Evaluation of T-Track® CMV to assess the functionality of Cytomegalovirus-reactive cell-mediated immunity in hemodialysis patients

2016 
Background Impairment of Cytomegalovirus (CMV)-specific cell-mediated immunity (CMI) by immunosuppressive therapy is a major cause for uncontrolled CMV replication and related clinical complications. Objective The aim of the study was to assess the suitability of the immune monitoring tool T-Track ® CMV to determine CMV-reactive CMI in hemodialysis patients.

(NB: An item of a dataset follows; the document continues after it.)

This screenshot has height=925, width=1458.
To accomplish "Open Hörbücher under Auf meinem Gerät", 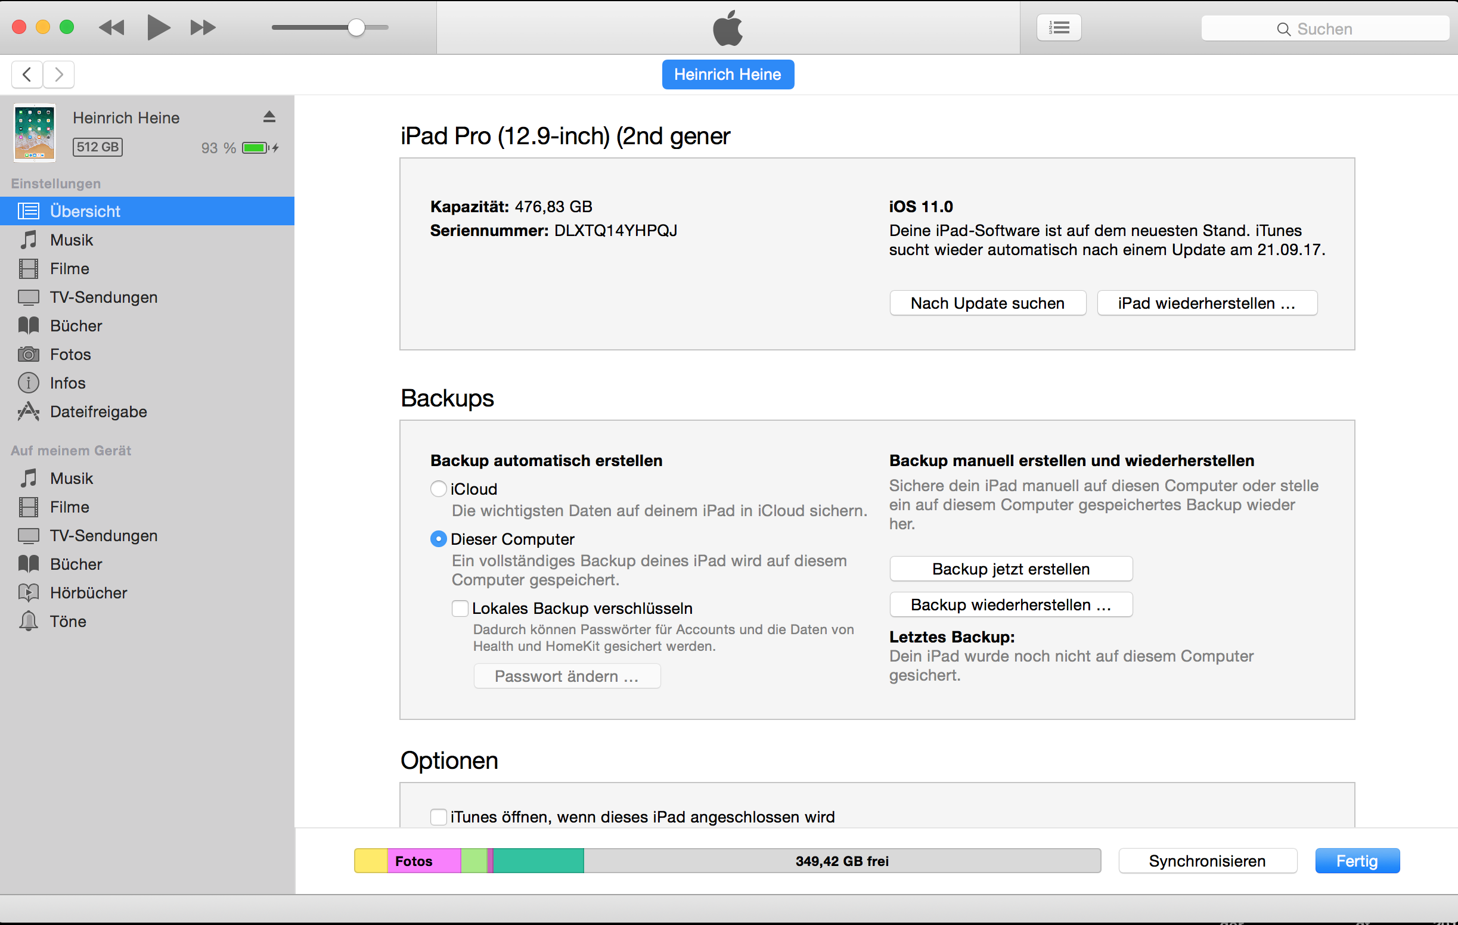I will [x=88, y=593].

Study Design Positive and negative agreement of T-Track ® CMV with CMV-serology have been examined in a cohort of 124 hemodialysis patients of whom 67 (54%) revealed a positive CMV serostatus and compared with that of QuantiFERON ® -CMV and a mixture of 6 CMV iTAG tetramers. Results Positive T-Track ® CMV, QuantiFERON ® -CMV and CMV tetramer results were obtained in 60/67, 45/62 and 40/52 CMV-seropositive hemodialysis patients resulting in 89.6%, 72.6% and 76.9% positive agreement with CMV-serology, respectively. Positive T-Track ® CMV responses were dominated by pp65-reactive cells (58/67 (86.6%)), whereas IE-1 responsive cells were observed in 33/67 (49.3%) CMV-seropositive patients. T-Track ® CMV, QuantiFERON ® -CMV and CMV tetramers showed 78.9% (45/57), 87.3% (48/55) and 93.3% (42/45) negative agreement with serology respectively. Notably, T-Track ® CMV-positive tests in seronegative patients were mostly caused by IE1-reactive cells at low spot counts. Conclusion T-Track ® CMV represents a sensitive assay format, enabling functional assessment of the network of clinically relevant subpopulations of CMV-responsive cells. Thus, T-Track ® CMV may represent a valuable tool to identify patients at increased risk for CMV-related clinical complications and may help to guide personalized antiviral and immunosuppressive therapy.